PHILIPPINES - Eight members of the "Morong 43" on Thursday charged former President Gloria Macapagal-Arroyo and 18 others in the Department of Justice (DOJ) with torture and other human rights violations the health workers suffered when they were arrested and detained in 2010.
Edre Olalia, counsel of the health workers, said the case against Arroyo was the first criminal charge filed against a former Philippine president for human rights violations.
He noted that the human rights cases filed against the late dictator Ferdinand Marcos were civil cases.
"The complaint serves as an eloquent reminder to GMA (Arroyo) that she will not get away with the inhumane acts that her administration fostered or tolerated," Olalia said at a press briefing at the DOJ.
"This will put to test the application of the dictum on command responsibility. It will also be an acid test for the antitorture law, which ironically was signed by Arroyo into law in 2009," he added.
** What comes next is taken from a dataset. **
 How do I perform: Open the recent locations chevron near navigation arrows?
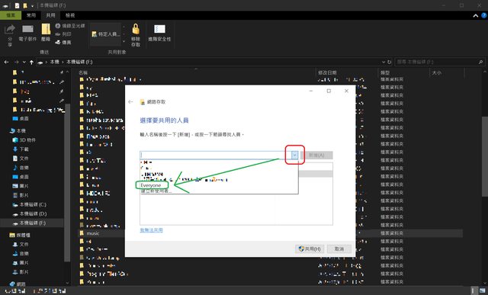pos(24,63)
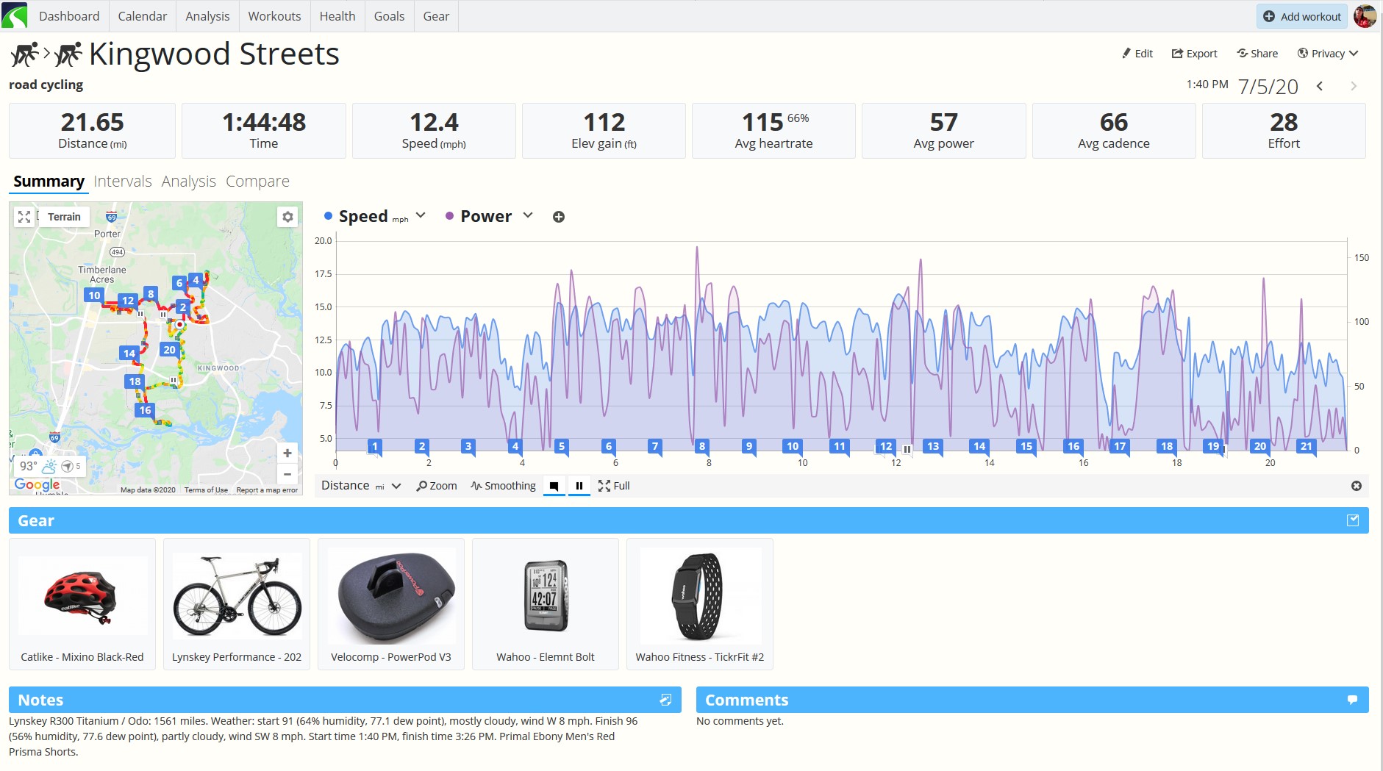Add another chart metric with plus icon
This screenshot has height=771, width=1383.
[559, 217]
In a 25-page complaint, eight health workers said Arroyo, former Armed Forces Chief of Staff General Victor Ibrado and former Army chief General Delfin Bangit, "by virtue of their offices, had actual knowledge of the commission of the torture against us, and are criminally liable … under the principle of command responsibility."
Elena Bautista-Horn, spokesperson of Arroyo, now a Pampanga representative, said the former President was saddened by the filing of the charges because she had nothing to do with the case.
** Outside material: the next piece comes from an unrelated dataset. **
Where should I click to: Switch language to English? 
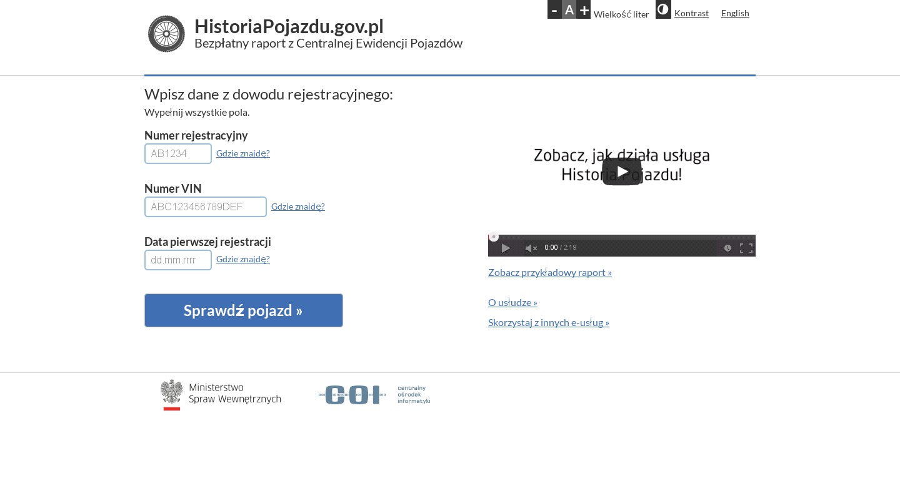[735, 13]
"However, she feels this may present a good opportunity to uncover the truth behind the incident. We will answer all the charges at the proper time," Horn said in a statement issued late Thursday afternoon.
Arroyo is currently detained at a government hospital in Quezon City on a charge of electoral sabotage.
Colonel Arnulfo Burgos Jr., spokesperson of the Armed Forces of the Philippines, reserved comment on the charges, saying he has yet to get details of the complaint.
Besides Arroyo, Ibrado and Bangit, the charge sheet included Major General Jorge Segovia, Brigadier General Aurelio Baladad, Army Colonels Joey Reyes and Cristobal Zaragosa, and Police Superintendents Marion Balonglong and Allan Nobleza.
Other respondents were Major Manuel Tabon, Lieutenant Jovilee Cabading, a certain Vicente Lopez, female guards identified only as Calaoagan, Cea and Idloy, a certain Bulaklak, a John Doe, Jane Doe and Mickey Doe.
The complainants-Doctors Merry Mia Clamor and Alexis Montes, registered nurse Gary Liberal, registered midwife Ma. Teresa Quinawayan and community health workers Mercy Castro, Reynaldo Macabenta, Jane Balleta and Samson Castillo-said they were tortured and suffered other abuses while they were detained at Camp Capinpin in Tanay, Rizal province.
The health workers were arrested on Feb. 6, 2010, in a military-police operation at a farmhouse in Morong, Rizal, where they were holding a workshop in community health service.
They were accused of being members of the communist New People's Army (NPA) training to make explosives-a charge they have denied. They claimed that the firearms and explosives purportedly seized from them were planted by the raiders.